Dagesh | Dagesh Studio on the Road #SukkotEdition 2026

Dagesh Studio on the Road #SukkotEdition 2026
„Der Himmel als Dach | The Sky as a Roof“
Jüdisches Kulturmuseum Veitshöchheim | 25. September – 2 Oktober 2026
Eröffnung: 26. September 2026

Kurator*innen: Johanna Weiß & Daniel Laufer
Künstler*innen: Michal Fuchs, Elianna Renner, Toni Mauersberg, Regina Potomkina und Weitere

Die Ausstellung „Der Himmel als Dach | The Sky as a Roof“ nimmt das jüdische Fest Sukkot zum Ausgangspunkt für eine künstlerische Auseinandersetzung mit Fragilität, Schutz und Gemeinschaft in einer krisenhaften Gegenwart. Sukkot erinnert an die Zeit des Wanderns und Wohnens in provisorischen Hütten während des Auszugs aus Ägypten. Die Sukka verkörpert einen prekären Schutzraum, der keine Sicherheit garantiert, aber eine Form des Innehaltens, der Offenheit und des Zusammenseins ermöglicht.

Gerade heute, im Angesicht von Krieg, Flucht, ökologischen Krisen, politischer Unsicherheit, gesellschaftlicher Polarisierung und zunehmender sozialer Vereinzelung, gewinnt die Symbolik der Sukka neue Aktualität. Sie steht für temporäre Schutzräume, wie sie Geflüchtete, marginalisierte Gruppen oder Menschen in instabilen Lebensverhältnissen aufsuchen oder improvisieren müssen. Dabei stellt die Sukka nicht nur architektonisch, sondern auch sozial eine grundlegende Frage: Was bedeutet Schutz, wenn er nicht dauerhaft sein kann? Und was bedeutet Gemeinschaft unter fragilen Bedingungen?

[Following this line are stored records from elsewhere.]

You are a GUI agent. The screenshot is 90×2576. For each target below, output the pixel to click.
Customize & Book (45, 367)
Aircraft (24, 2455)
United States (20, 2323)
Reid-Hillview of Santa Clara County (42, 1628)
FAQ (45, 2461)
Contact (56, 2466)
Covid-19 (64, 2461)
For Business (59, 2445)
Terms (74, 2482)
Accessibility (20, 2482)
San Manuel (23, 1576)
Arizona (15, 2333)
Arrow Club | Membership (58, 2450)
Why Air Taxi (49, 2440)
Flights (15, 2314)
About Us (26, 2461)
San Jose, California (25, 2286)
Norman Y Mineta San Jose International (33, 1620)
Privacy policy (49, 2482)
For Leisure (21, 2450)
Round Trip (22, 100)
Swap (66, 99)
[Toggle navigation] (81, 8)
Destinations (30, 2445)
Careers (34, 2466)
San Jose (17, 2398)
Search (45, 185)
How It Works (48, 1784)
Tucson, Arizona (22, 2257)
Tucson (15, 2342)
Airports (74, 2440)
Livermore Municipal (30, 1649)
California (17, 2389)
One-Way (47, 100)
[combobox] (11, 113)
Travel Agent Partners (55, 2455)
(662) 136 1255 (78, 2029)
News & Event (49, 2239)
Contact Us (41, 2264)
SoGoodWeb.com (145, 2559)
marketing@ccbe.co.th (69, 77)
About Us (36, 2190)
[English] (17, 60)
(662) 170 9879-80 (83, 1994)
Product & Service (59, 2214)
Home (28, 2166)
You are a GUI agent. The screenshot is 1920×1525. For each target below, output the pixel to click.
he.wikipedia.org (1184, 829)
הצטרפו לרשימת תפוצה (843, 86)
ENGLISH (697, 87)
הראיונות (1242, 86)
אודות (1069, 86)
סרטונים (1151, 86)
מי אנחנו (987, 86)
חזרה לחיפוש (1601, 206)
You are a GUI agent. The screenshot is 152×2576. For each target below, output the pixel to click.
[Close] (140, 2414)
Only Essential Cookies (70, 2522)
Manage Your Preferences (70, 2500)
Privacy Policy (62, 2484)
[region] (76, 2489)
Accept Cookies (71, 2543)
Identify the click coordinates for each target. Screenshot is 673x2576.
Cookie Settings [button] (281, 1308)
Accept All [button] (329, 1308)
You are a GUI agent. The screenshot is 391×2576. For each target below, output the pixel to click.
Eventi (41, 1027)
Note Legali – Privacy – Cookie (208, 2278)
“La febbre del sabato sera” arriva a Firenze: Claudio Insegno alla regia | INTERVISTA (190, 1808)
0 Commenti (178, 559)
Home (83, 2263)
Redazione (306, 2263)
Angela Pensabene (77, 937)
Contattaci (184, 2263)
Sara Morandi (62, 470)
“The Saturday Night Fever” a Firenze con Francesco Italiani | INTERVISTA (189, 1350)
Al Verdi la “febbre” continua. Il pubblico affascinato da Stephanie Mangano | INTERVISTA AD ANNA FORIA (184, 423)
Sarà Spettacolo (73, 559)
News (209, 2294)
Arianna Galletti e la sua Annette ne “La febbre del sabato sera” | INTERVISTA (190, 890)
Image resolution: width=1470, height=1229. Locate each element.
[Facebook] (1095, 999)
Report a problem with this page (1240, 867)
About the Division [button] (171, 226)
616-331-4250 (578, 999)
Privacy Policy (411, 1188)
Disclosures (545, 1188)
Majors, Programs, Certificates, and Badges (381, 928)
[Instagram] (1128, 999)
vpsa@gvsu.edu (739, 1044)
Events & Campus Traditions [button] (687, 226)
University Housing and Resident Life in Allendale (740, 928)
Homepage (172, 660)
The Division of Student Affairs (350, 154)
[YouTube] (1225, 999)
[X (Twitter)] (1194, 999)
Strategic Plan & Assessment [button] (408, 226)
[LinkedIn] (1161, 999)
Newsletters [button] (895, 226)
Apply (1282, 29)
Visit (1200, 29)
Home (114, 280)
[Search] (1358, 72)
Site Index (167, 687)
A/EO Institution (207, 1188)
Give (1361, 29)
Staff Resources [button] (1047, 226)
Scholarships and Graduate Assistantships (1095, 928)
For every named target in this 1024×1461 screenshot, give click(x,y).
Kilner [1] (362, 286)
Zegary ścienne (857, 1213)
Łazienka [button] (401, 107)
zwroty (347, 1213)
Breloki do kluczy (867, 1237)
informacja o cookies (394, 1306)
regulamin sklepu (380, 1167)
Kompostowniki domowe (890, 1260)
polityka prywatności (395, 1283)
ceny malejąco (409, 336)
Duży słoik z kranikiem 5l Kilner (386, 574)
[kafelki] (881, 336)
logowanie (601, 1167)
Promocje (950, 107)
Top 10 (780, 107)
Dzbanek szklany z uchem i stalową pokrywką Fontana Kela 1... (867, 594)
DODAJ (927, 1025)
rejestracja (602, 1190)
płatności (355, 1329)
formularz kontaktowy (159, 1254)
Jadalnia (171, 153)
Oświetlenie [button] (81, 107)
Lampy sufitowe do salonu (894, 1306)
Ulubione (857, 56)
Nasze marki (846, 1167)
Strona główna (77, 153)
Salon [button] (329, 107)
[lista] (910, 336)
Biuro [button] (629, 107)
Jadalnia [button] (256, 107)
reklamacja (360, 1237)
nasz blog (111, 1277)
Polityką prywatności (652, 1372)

Anlässlich der Ausstellung wird eine Sukka aufgebaut, die zugleich traditionell und kreativ gestaltet ist. Als fragile Struktur ist sie durchlässig für die Elemente, weit entfernt von der Beständigkeit eines stabilen Gebäudes. Gerade in dieser Temporalität wird ein zentraler Gedanke von Sukkot sichtbar: das Bewusstsein, dass menschliches Leben und all unsere Errungenschaften zerbrechlich sind und in einem größeren Kontext existieren. Diese Fragilität lädt uns ein, die Vergänglichkeit anzuerkennen, uns mit dem Moment zu verbinden und den Wert von Einfachheit und Verbundenheit neu zu entdecken.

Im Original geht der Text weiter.